Sur son téléphone, les enquêteurs ont retrouvé de nombreux messages relayant la propagande de Daesh, faisant l'apologie du jihad, appelant à combattre et annonçant de nouveaux attentats. Interrogé, il a admis avoir "suivi sur Telegram les chaînes de propagandes de l'Etat islamique", expliquant qu'il "voulait se renseigner sur cette organisation".

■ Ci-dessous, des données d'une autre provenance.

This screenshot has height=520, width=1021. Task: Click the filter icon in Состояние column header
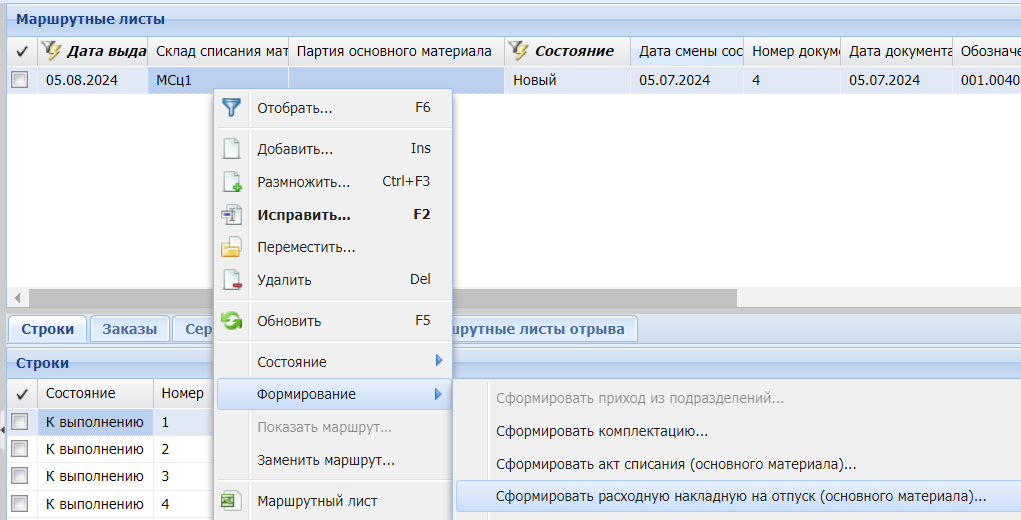click(x=518, y=51)
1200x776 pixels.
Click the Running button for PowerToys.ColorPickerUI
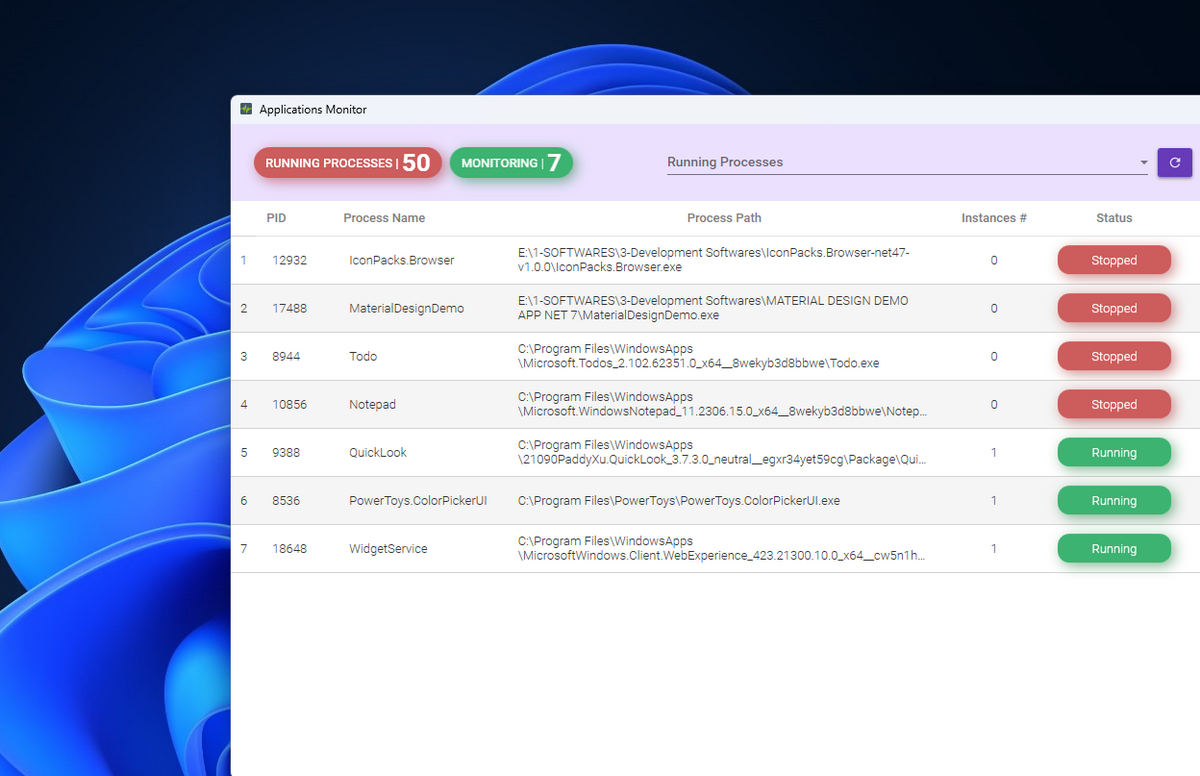click(1113, 501)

Lors de l'exploitation du téléphone de Larossi Abballa, les enquêteurs ont repéré plusieurs messages audios d’incitation au passage à l’acte, attribués à Mohamed Lamine Aberouz. Mais aucune expertise n'a pu l’identifier formellement sur ces enregistrements. Quant au texte de revendication de l'attentat du terroriste, il comporte des références à un texte similaire, retrouvé chez Mohamed Lamine Aberouz. Mais selon lui, il s'agit d'un texte connu, sur lequel son ami lui avait demandé d'effectuer des recherches à sa place, par "paresse", a-t-il expliqué aux juges.

Des repérages en amont?

Mais alors pourquoi Mohamed Lamine Aberouz a-t-il supprimé son compte Telegram le soir du double assassinat? Pour les enquêteurs, la raison est claire, il a voulu "échapper aux forces de l'ordre et supprimer les conversations secrètes échangées sur l'application cryptée". Selon l'interéssé, il l'a fait après avoir vu la vidéo de revendication de son ami, craignant d'être mis en cause.

Ce sont aussi les déplacements de l'homme qui intriguent la justice. Les semaines qui ont précédé le double assassinat, le téléphone Mohamed Lamine Aberouz a borné, à plusieurs reprises, en même temps que celui de Larossi Abballa à Magnanville, près du domicile des victimes. Plusieurs témoins ont d'ailleurs affirmé avoir vu, les jours précédant le drame, le terroriste, à bord d'une Clio blanche, circuler dans le quartier, accompagné d'un homme non-identifié. Aux juges, Mohamed Lamine Aberouz dira qu'il a accompagné son ami à de déplacements professionnels dans le secteur, mais il également avec son auto-école lors de ses cours de conduites.

Pour les juges d'instruction, il est "peu vraisemblable" que Mohamed Lamine Aberouz n'ait pas été au courant des activités et des projets de Larossi Abballa. Ils estiment que Mohamed Lamine Aberouz a pu accompagner Larossi Abballa dans son entreprise terroriste pour un "encouragement moral et un renfort idéologique", mais également garantir "la commission de leurs assassinats successifs". Autant de points sur lesquels Mohamed Lamine Aberouz va devoir s'expliquer.

Son procès est prévu jusqu'au 10 octobre. L'homme encourt la réclusion criminelle à perpétuité.